# Work to complete
Write out the entire passage on Earth Observations as Big Data word for word.

# Provided passage
—————

In a keynote presentation to the Location Powers: Big Geo Data workshop, Jibo Sanyal (ORNL) illustrated the value of Earth Observations as Big Earth data for estimating population (Figure 1). High-resolution population distribution data are critical for successfully addressing important issues ranging from socio-environmental research to public health to homeland security. Sanyal’s keynote addressed how such data are of paramount importance for responding to policy topics, such as the UN 2030 Agenda and the sustainable development goals.
(Figure Source: J. Sanyal, ORNL)
Satellite-based Earth Observations were an early driver to the Big Data explosion. Current emphasis on Big Data can be seen in the recent Big Data from Space 2106 conference in Europe and in the Big Earth Data Initiative (BEDI) in the United States. Ground-based Earth Observations, such as in-stream flow monitoring and air particulates monitoring, have traditionally been lower volume outputs than space based sensors but this situation is changing. NOAA’s Big Data Project is engaged with several cloud providers with one of the most innovative being the hosting of data from ground based NEXRAD high-resolution Doppler radar. Non-traditional ground based sensors coming from IoT and Smart City applications will also drive new applications of ground based Earth Observations.

—————

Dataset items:
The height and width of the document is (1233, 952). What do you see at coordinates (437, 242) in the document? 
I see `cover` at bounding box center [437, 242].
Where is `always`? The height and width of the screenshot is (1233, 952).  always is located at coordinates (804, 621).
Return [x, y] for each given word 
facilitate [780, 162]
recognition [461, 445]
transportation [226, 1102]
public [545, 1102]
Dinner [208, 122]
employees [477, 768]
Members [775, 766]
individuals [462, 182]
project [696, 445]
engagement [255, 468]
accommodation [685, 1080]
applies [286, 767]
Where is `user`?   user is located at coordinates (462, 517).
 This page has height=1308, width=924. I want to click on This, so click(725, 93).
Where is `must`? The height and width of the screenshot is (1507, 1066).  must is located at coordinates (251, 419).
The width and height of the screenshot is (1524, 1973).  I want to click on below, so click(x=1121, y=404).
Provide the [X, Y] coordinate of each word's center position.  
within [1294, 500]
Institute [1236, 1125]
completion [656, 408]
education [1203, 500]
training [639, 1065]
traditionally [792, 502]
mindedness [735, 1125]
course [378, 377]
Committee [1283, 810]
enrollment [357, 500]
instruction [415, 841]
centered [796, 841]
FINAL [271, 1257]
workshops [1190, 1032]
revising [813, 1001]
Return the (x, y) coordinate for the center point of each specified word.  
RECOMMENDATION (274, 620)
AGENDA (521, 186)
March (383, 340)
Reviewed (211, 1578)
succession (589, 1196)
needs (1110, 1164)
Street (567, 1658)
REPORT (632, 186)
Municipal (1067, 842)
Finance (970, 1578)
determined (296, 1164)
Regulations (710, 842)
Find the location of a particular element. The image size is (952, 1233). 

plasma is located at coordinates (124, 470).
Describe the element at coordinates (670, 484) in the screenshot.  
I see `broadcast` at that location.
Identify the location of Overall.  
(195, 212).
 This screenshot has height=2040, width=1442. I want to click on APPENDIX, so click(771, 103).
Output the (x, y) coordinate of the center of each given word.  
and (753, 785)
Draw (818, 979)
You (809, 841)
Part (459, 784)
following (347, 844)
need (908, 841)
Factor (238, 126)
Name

—————

# Solution to this task
In a keynote presentation to the Location Powers: Big Geo Data workshop, Jibo Sanyal (ORNL) illustrated the value of Earth Observations as Big Earth data for estimating population (Figure 1). High-resolution population distribution data are critical for successfully addressing important issues ranging from socio-environmental research to public health to homeland security. Sanyal’s keynote addressed how such data are of paramount importance for responding to policy topics, such as the UN 2030 Agenda and the sustainable development goals.
(Figure Source: J. Sanyal, ORNL)
Satellite-based Earth Observations were an early driver to the Big Data explosion. Current emphasis on Big Data can be seen in the recent Big Data from Space 2106 conference in Europe and in the Big Earth Data Initiative (BEDI) in the United States. Ground-based Earth Observations, such as in-stream flow monitoring and air particulates monitoring, have traditionally been lower volume outputs than space based sensors but this situation is changing. NOAA’s Big Data Project is engaged with several cloud providers with one of the most innovative being the hosting of data from ground based NEXRAD high-resolution Doppler radar. Non-traditional ground based sensors coming from IoT and Smart City applications will also drive new applications of ground based Earth Observations.